When will we ever learn?

 When will we ever learn?

 

That line is a refrain from an old folk tune.   Today it is very relevant to the teaching of reading in New York City.   It seems the City of New York is the latest in an increasingly long line of folks who are convinced that the “science or reading” requires the teaching of phonics.  It seems that many children, particularly those in minority plurality schools, are not proficient in reading.   This situation is unacceptable so the cure for the problem is to require that all schools chose from one three packaged programs that are phonics based.  Afterall these are evidenced based instructional programs.  These programs will be replacing balanced literature programs that seek to have kids Enjoy Reading!!! On my God, not that!

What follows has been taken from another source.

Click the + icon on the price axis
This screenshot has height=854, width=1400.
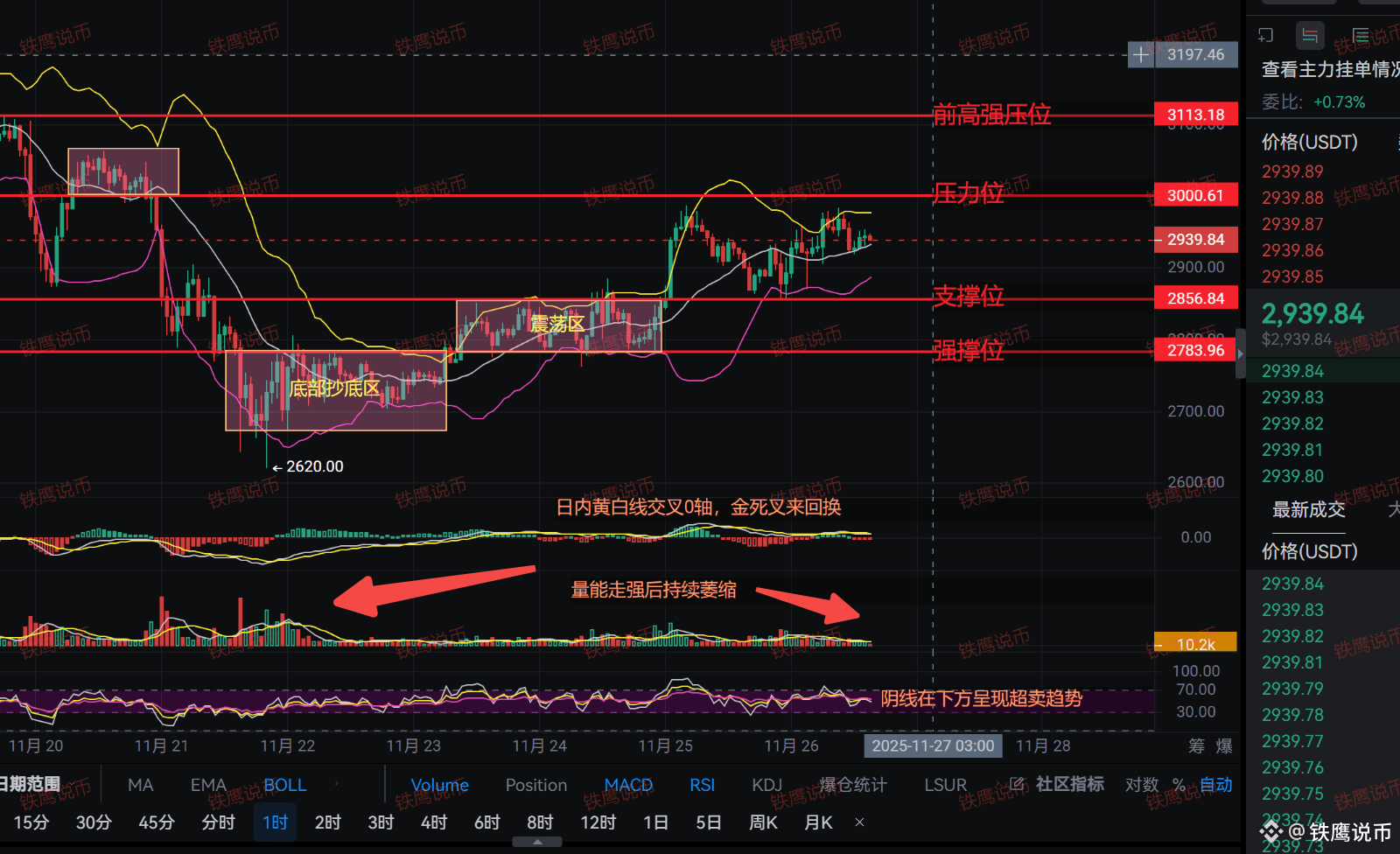tap(1141, 54)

Classrooms across the country are seeing lower scores in both reading and math.   Just might be that all that virtual learning wasn’t much learning on the part of kids and lazy teaching on the part of teachers.

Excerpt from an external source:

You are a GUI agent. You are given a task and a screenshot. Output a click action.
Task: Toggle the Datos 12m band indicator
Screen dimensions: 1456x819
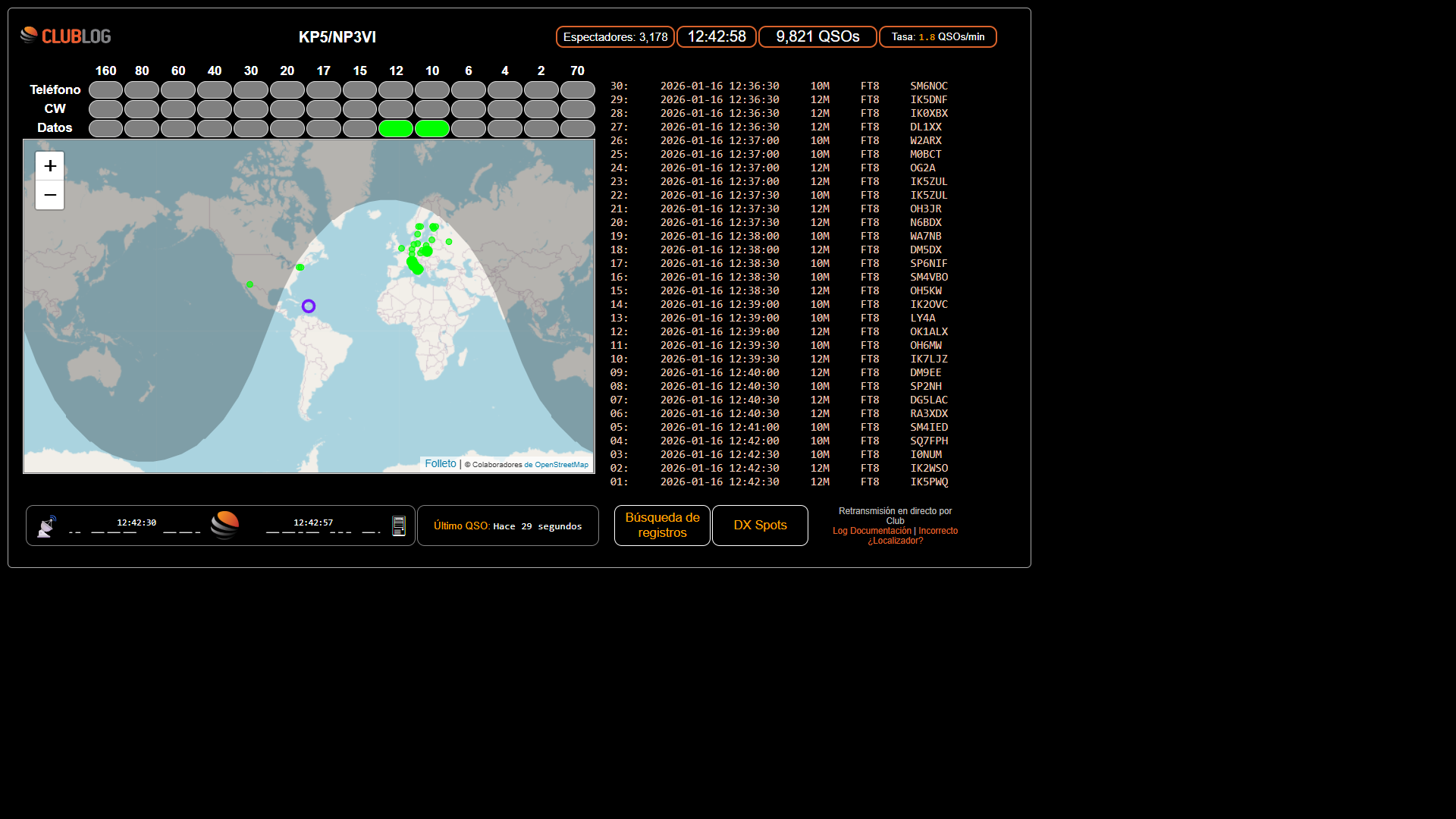point(396,128)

The debate on how to best teach reading dates back to post WWII when the universal conscription for the war brought to light the fact that there were lots of young adults out there who couldn’t read.

In the ‘50’s schools used a program called the “whole word” approach.  By the ‘70’s it had morphed into the “whole language” approach.  By the ‘90’s it was discovered that there were some kids who were not good readers!   So, it was and so it will always be until we get off of this one size fits all approach to the teaching of reading.  One size fits all doesn’t work for coats and it doesn’t work for reading.

Tell me what method of teaching reading you want to espouse and I can find some research that supports the efficacy of that method.

We need to stop having smart, middle and dumb reading groups.  Regardless of what you call the groups, the kids know.   Having only one method of teaching reading just changes who is in the dumb reading group because the dumb kids will just be the kids who do not learn by that method.  Sort of like rearranging the deck chairs on the Titanic.  

Phonics based approaches to teaching reading are really boring.  But if that is the way a kid learns best the pain is well worth the gain.   If it is not the way the child learns best, the suffering is compounded.

We should teach reading in basically three different ways, phonics, whole language and multi-sensory with an emphasis on motor input.   The reading groups should align with the method being taught to those kids.   Yes, that is more work for the teacher.  But if we want kids to read better, we need to teach them through a method that matches how they learn.  When will we ever learn this simple truth?